When I was a child growing up in the Midwest, my mother would hard boil vast cauldrons of eggs in the week leading up to Easter. Once the eggs cooled we’d drizzle vinegar into coffee cups filled with boiling water, add a few precious drops of food coloring, and then carefully dip in the eggs using teaspoons. For variety, sometimes we’d use crayons to write or draw on the eggs before coloring them. Trust me, we’re talking basic, home-spun creations, not decorator eggs. Eggs should never be too pretty to hide — hiding is eggs’ raison d’être.
I still remember the thrill of being a small child filled with serious determination, hunting for the egg creations after my mom hid them. It was extremely important to find all of the eggs, especially when inclement weather forced the hunt indoors. Why? Mom usually forgot where she hid the eggs. If we didn’t find all of them, there would be serious repercussions a few weeks later when nature inevitably took her biodegradable course.
Egg hunts back in Nebraska were nothing like those here in Alaska. Real spring comes far later than in other parts of the country, but people here see themselves as tougher and hardier than folks Outside. Halloween costumes are designed to fit over snowsuits and boots. Easter egg hunts take place outdoors. Don’t even think about moving an egg hunt indoors – no matter the weather – it simply isn’t done. That means Easter egg hunts in Alaska are fraught with a different set of risks than you’ll find in any other part of the country.
A few years back the snow at a local park was so deep that children were stuck waist-deep hunting for eggs. Several kids were reported missing and police were dispatched to try to round them up. That was before a 1,500 pound bull moose crashed the party, charged an officer, and the shooting began. Trust me, I can’t make this stuff up. Poor Bullwinkle’s final act was as ceremonial guest on the dinner menu in a local charity’s soup kitchen. But I digress.

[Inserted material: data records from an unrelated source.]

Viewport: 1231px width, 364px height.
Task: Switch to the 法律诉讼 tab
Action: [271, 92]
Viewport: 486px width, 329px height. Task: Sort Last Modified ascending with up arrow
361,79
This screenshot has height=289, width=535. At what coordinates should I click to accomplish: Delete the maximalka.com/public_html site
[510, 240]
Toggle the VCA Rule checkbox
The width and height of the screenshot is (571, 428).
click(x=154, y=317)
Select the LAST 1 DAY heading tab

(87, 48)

Finding the eggs had another important purpose when I was a child — they were food, not just decoration. My mother was raised during the Depression (yes, that Depression) and firmly practiced the “waste not, want not” mantra that had been drilled during her formative years. The dozens of hard cooked eggs surfaced in a variety of forms following each year’s successful hunt. As egg salad sandwiches. Sliced as a topping for green bean casserole. Eaten out of hand with a sprinkle of salt. And as my very favorite form, stuffed eggs.

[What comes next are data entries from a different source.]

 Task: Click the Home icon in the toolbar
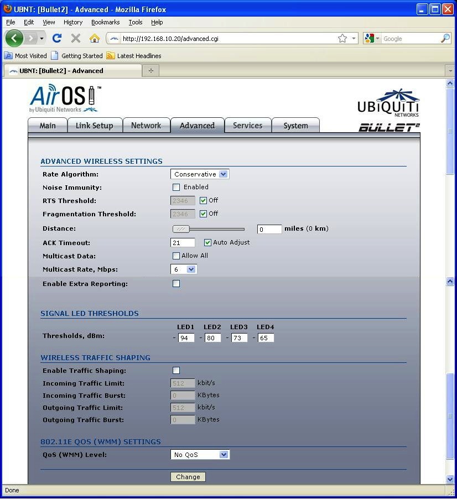click(x=95, y=38)
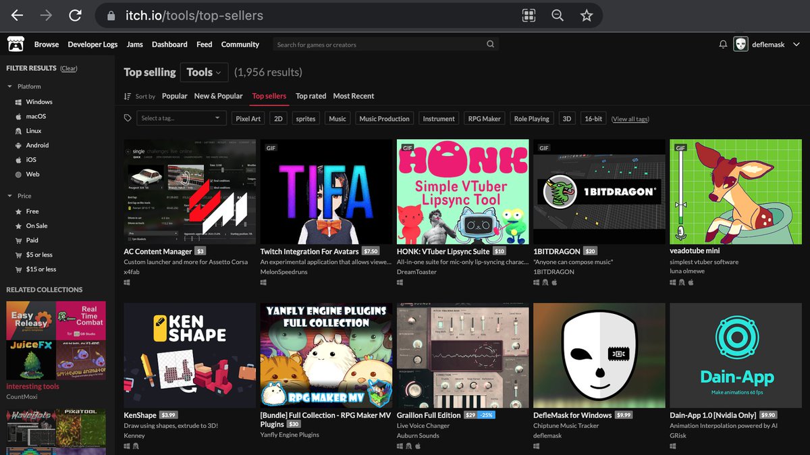810x455 pixels.
Task: Open the Tools category dropdown
Action: [x=204, y=72]
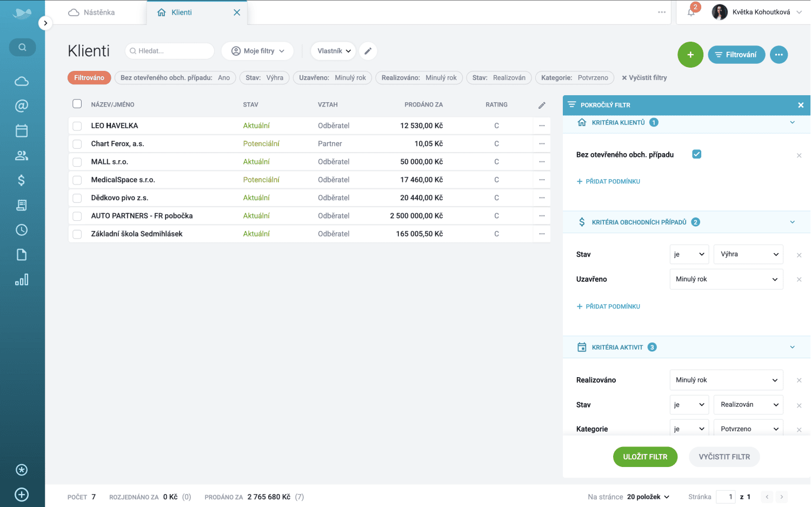Image resolution: width=811 pixels, height=507 pixels.
Task: Switch to the Nástěnka tab
Action: pyautogui.click(x=92, y=12)
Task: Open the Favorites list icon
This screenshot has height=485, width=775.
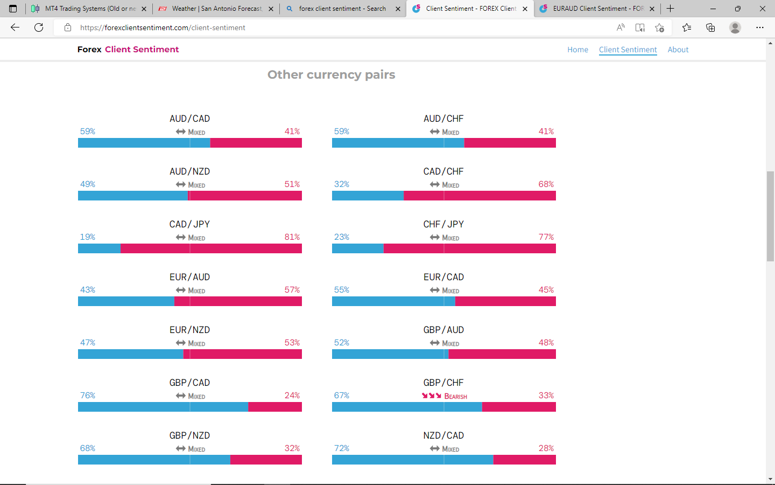Action: 687,27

Notice I said stuffed, not deviled. “Deviling” is a term coined in the early 1800s to refer to foods “cooked with fiery hot spices or condiments,” and the word fiery did not have a place in our home when I was growing up. Replace the culinary concept of “spicy ethnic” with “subdued Scandahoovian” and you’ll probably get an idea of the ambience in my mother’s kitchen.

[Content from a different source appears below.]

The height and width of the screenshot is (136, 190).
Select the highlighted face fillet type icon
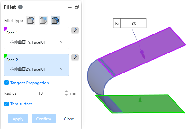55,20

Many recipes for deviled eggs call for Tabasco or another type of contraband hot sauce that would have been on my mom’s prohibited list. Her version of stuffed eggs was more angelic than devilish, with a bit of yellow mustard giving the slightest kick to the smooth yolk mixture. In this updated recipe I’ve substituted Dijon mustard to give it a touch more class and added a bit of white pepper for perkiness. And dill, just because I like dill in my stuffed eggs.
Angelic Deviled Eggs
6 large eggs, hard cooked
3 Tbs mayonnaise
3 tsps Dijon mustard
1/4 tsp kosher salt
1/8 tsp white pepper
1/4 tsp Worcestershire sauce
2 tsps fresh dill, chopped (or 2 Tbs dry)
Smoked paprika for garnish
1) Carefully shell the cooked eggs, slice each in half lengthwise, and remove the yolks to a small bowl. Tip: If you don’t have a fancy platter with indentations to hold the eggs, don’t worry. Simply shave a small bit of white off the bottom end of each egg half and they’ll stay in place on a regular flat serving dish.
2) Add the mayonnaise, mustard, salt, pepper, and Worcestershire sauce to the egg yolks and combine thoroughly to make a smooth mixture. If you have a small food processor, by all means use it. Another option is to put the ingredients in a resealable plastic bag and knead it until the mixture is smooth. Add the dill.
3) Place the yolk mixture in a small pastry bag and pipe into the eggs. No pastry bag? Snip the corner off of the resealable plastic bag and use it to fill the eggs. You won’t be able to create the little decorative flourishes, but the eggs will still taste great. Garnish with paprika, if desired.